What the industry actually needs is testing that scales the same way code generation scales. Not more test scripts. Not more QA headcount. Testing that is itself AI-native, that can explore an application the way a curious, slightly confused, occasionally malicious human would.
The Micro: Two Dropouts Who Can Actually Code
Kavan Doctor and Aaron Chew founded Synthetic Society out of Y Combinator’s Summer 2025 batch. Doctor is an MIT CS dropout who was ranked number one in mathematics in Canada. Chew is a Columbia CS dropout, a USACO finalist, and was ranked in the top twenty programmers in the United States. He was the first hire at fun.xyz and a Z-Fellow. The team is two people.
I want to pause on those credentials for a second. Not because dropout founder stories are inherently interesting (they are not, they are overused as narrative devices), but because this particular product requires deep technical chops in both AI and software engineering. Synthetic Society is not a wrapper around an LLM that generates test cases. It deploys swarms of synthetic users that mimic real user behavior. That means understanding how humans actually interact with software: the hesitations, the wrong clicks, the back button mashing, the form submissions with unexpected characters, the workflows that no product manager anticipated.
The platform catches bugs, UX flaws, and broken flows before real users experience them. The pitch is straightforward: instead of writing test scripts that verify the happy path, you release synthetic users into your application and let them find the unhappy paths. They click things in the wrong order. They enter data that does not match your validation assumptions. They navigate to pages through routes you did not think anyone would use.
This approach sits in a category that is emerging but not yet crowded. Rainforest QA tried crowd-sourced testing and pivoted. Testim (acquired by Tricentis) used AI for test creation but still required human oversight for test design. QA Wolf offers human QA engineers as a service. Synthetic Society is attempting something different: fully autonomous testing agents that do not need humans to tell them what to test.

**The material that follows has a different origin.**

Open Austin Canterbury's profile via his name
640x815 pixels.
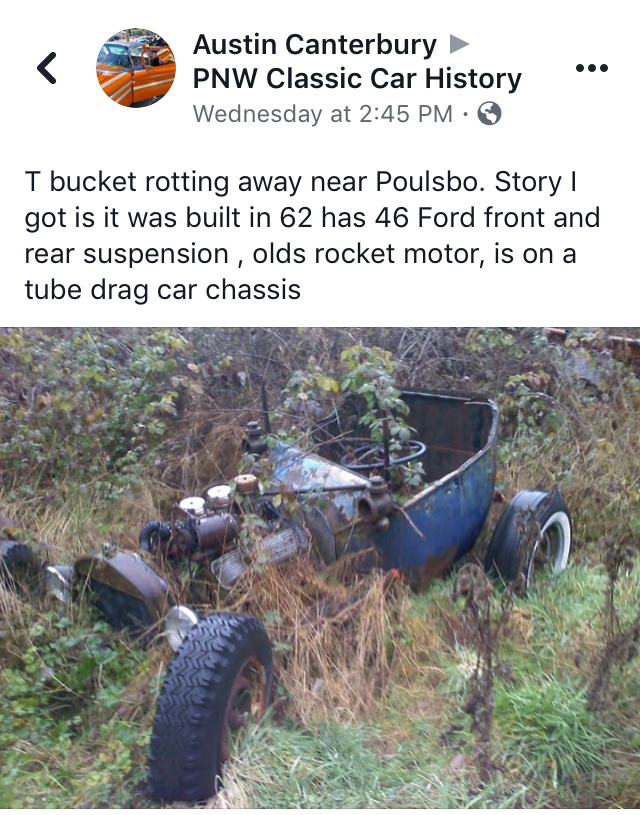click(315, 45)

The competitive positioning matters. If you are a development team using Cursor or Windsurf to write code five times faster, your testing bottleneck is not the execution of tests. It is the creation of tests. It is knowing what to test. Synthetic Society is betting that AI agents can figure out what to test on their own, which is a harder problem but a far more valuable one to solve.
The Verdict
I think the timing here is almost perfect. The AI code generation wave has created a real, urgent need for AI-native testing, and the existing testing infrastructure was already creaking before that wave hit. Cypress and Playwright are good tools, but they solve a different problem. They verify that known workflows still work. Synthetic Society is trying to discover unknown workflows that do not work. That is a fundamentally different value proposition.
The risk is obvious: two people, ambitious product, crowded adjacent space. If Cypress or Playwright bolt on AI-powered exploratory testing, or if Testim’s new parent Tricentis builds something similar with enterprise distribution, Synthetic Society could get squeezed. The window for an independent player to establish this category is open right now, but it will not stay open forever.
Thirty days, I want to see how many paying customers they have and what the retention looks like. Sixty days, whether the synthetic users are actually catching bugs that slip past existing test suites, with real case studies and numbers. Ninety days, the question is whether this becomes a standalone product or a feature that testing platforms absorb. If the bug detection rate is significantly higher than traditional automated testing, Synthetic Society has a real business. If it is marginally better, it is a feature, not a company.